Supplied entries: Begin

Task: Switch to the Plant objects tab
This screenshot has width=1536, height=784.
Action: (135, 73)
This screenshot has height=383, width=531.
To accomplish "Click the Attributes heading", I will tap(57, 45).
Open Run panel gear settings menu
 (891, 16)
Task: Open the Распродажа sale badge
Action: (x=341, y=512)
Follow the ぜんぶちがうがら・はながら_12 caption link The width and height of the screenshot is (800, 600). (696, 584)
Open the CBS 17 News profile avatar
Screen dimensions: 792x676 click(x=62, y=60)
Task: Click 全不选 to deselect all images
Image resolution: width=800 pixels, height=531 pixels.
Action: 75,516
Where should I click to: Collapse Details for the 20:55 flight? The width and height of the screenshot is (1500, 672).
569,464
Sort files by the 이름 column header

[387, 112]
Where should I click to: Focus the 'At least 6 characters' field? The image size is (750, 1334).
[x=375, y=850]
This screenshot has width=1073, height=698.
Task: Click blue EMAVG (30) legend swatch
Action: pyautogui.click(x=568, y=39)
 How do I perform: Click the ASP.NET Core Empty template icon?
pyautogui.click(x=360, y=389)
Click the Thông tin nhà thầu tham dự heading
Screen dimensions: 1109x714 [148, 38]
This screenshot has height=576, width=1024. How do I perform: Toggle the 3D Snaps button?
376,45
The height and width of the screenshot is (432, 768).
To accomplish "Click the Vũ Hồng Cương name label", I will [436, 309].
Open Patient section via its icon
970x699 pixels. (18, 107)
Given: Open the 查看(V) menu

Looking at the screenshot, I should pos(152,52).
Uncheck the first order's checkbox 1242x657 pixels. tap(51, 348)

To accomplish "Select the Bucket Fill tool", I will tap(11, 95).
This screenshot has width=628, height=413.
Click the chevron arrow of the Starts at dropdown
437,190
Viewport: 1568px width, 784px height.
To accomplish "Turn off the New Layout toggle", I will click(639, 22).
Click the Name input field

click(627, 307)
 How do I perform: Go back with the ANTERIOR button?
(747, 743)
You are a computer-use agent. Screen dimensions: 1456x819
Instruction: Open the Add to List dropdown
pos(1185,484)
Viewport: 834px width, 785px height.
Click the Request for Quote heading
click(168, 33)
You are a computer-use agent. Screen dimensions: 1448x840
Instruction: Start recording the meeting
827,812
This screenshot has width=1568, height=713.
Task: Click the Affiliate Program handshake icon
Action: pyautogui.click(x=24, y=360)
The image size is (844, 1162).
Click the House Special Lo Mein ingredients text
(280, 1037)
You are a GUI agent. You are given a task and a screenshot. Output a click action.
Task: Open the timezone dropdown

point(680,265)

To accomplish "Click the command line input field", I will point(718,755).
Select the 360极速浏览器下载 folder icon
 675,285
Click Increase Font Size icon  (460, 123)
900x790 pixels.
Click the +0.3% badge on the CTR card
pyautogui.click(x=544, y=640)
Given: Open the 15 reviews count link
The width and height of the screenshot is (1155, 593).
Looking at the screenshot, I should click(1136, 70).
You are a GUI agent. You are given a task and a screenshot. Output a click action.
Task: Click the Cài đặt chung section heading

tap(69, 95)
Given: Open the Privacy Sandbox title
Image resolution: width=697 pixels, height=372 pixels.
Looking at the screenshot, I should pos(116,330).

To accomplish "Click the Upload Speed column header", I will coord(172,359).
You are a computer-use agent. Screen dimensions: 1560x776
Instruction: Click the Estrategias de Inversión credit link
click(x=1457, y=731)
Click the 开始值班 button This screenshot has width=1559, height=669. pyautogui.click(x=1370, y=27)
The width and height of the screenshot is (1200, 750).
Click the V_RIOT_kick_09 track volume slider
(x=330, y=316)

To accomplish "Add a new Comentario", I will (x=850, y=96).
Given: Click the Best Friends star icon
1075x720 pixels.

Supplied entries: End

Problem description:
Could you restate word for word the lines above, from the one that contains "Uncheck the first" through the one that contains "Given: Open the 15 reviews count link", and no others?

Finished task:
Uncheck the first order's checkbox 1242x657 pixels. tap(51, 348)

To accomplish "Select the Bucket Fill tool", I will tap(11, 95).
This screenshot has width=628, height=413.
Click the chevron arrow of the Starts at dropdown
437,190
Viewport: 1568px width, 784px height.
To accomplish "Turn off the New Layout toggle", I will click(639, 22).
Click the Name input field

click(627, 307)
 How do I perform: Go back with the ANTERIOR button?
(747, 743)
You are a computer-use agent. Screen dimensions: 1456x819
Instruction: Open the Add to List dropdown
pos(1185,484)
Viewport: 834px width, 785px height.
Click the Request for Quote heading
click(168, 33)
You are a computer-use agent. Screen dimensions: 1448x840
Instruction: Start recording the meeting
827,812
This screenshot has width=1568, height=713.
Task: Click the Affiliate Program handshake icon
Action: pyautogui.click(x=24, y=360)
The image size is (844, 1162).
Click the House Special Lo Mein ingredients text
(280, 1037)
You are a GUI agent. You are given a task and a screenshot. Output a click action.
Task: Open the timezone dropdown

point(680,265)

To accomplish "Click the command line input field", I will point(718,755).
Select the 360极速浏览器下载 folder icon
 675,285
Click Increase Font Size icon  (460, 123)
900x790 pixels.
Click the +0.3% badge on the CTR card
pyautogui.click(x=544, y=640)
Given: Open the 15 reviews count link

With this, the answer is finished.